Two days later on Christmas Eve we had erected a palisade around the village. It wasn't much of a defence. Our longbows were our most effective arm. The palisade might impede a cavalry attack but not massed soldiers. I had sent out small patrols into the countryside. They reported signs of the Genoese and other small groups but none large enough to be a real threat.

I considered the layout of the village. The palisade wasn't much. If we going to stay longer we needed better defences. The village was on a platform well above the river's flood plain. The road we had been following ran between the village and the river. Behind the village was a rocky knoll rising a hundred feet above the church tower. There was a small disused hermit's cell at the summit. I put a sentry there as a lookout. The water mill on a tributary of the river was the most exposed position. It was stone built and sturdy. I had asked one of our men, who had been apprenticed to a miller, to see if it could be made to work.

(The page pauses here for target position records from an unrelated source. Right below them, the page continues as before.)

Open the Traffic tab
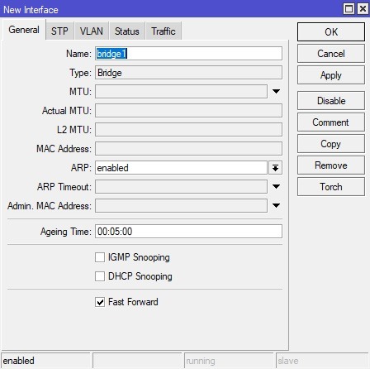The height and width of the screenshot is (369, 370). pos(164,31)
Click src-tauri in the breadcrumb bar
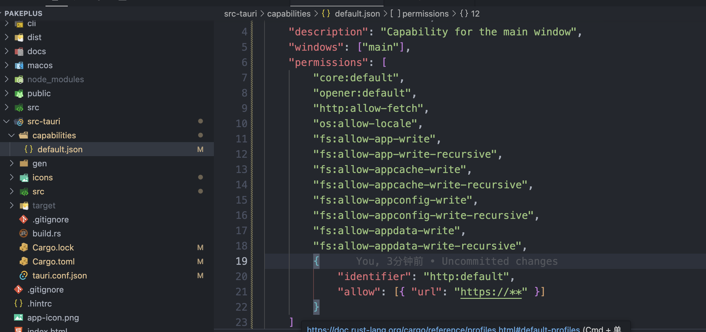This screenshot has height=332, width=706. tap(240, 13)
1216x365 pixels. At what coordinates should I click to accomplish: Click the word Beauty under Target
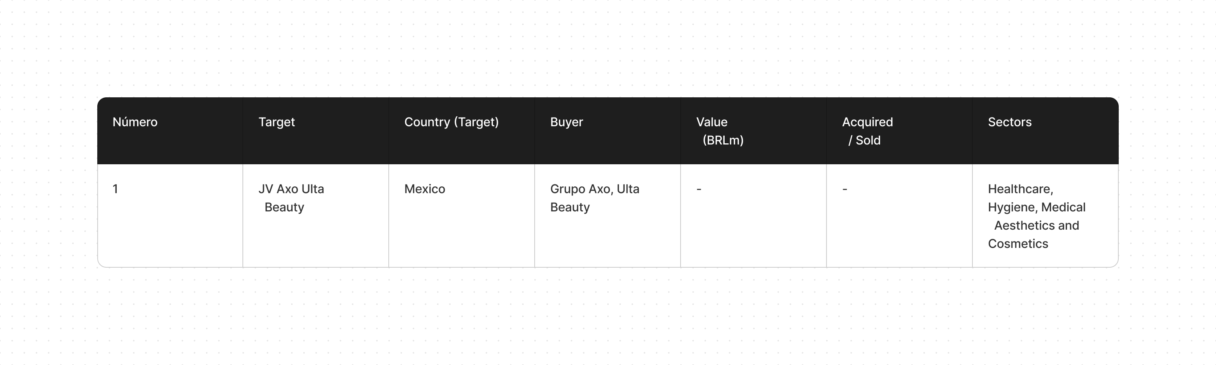[x=284, y=207]
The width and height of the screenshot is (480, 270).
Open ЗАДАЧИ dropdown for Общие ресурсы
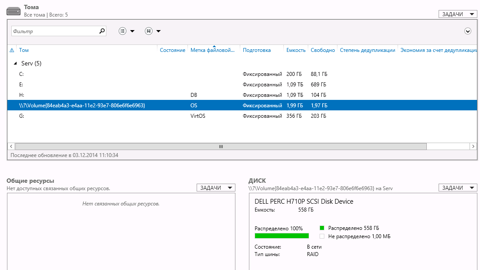(216, 188)
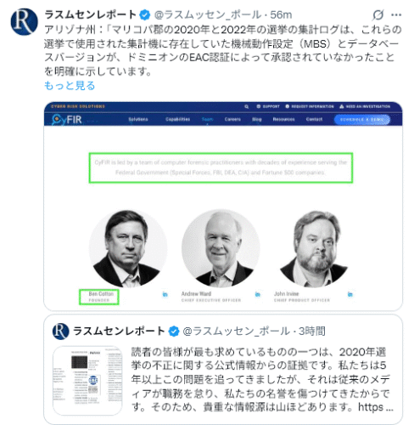Open the Solutions menu item
This screenshot has width=414, height=425.
coord(138,119)
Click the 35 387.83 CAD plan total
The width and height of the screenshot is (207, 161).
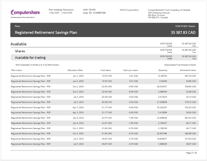183,32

Including the cart drivers we had fifty men. That was enough to defend the palisade against small groups of raiders such as the Genoese, but not enough if even a small part of the French army came this way. I hoped that the cold weather would deter them from sending out patrols.

As I went around the perimeter changing the sentries Giles asked me if he could talk to me in private. I asked him to follow me until I had finished.

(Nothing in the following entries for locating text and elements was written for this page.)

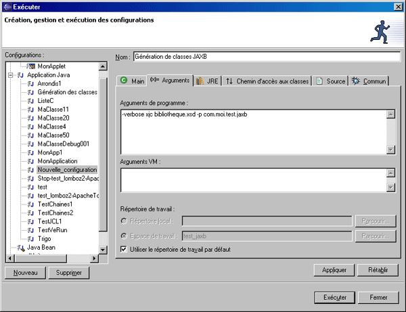Viewport: 406px width, 312px height.
Task: Uncheck 'Utiliser le répertoire de travail par défaut'
Action: [x=123, y=249]
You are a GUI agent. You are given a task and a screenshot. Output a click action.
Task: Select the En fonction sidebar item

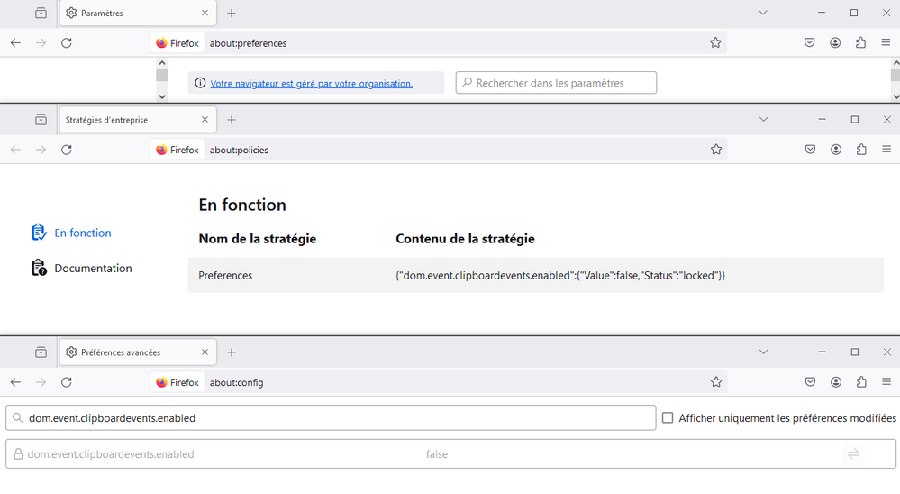coord(82,233)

"Sergeant," Giles said, "Marie told me something today."

Marie, a younger widow, had taken Giles into her cottage. Most of our men at arms were staying with the women of the village. It was more comfortable for them than the barn.

"What?" I asked.

Giles looked around to check there was no one who could hear.

"The Genoese crossbowmen?" he whispered. "They weren't Genoese. They were French. They told the villagers to say they were Genoese, otherwise they would come back to kill everyone. Why would they do that -- burn their own village?"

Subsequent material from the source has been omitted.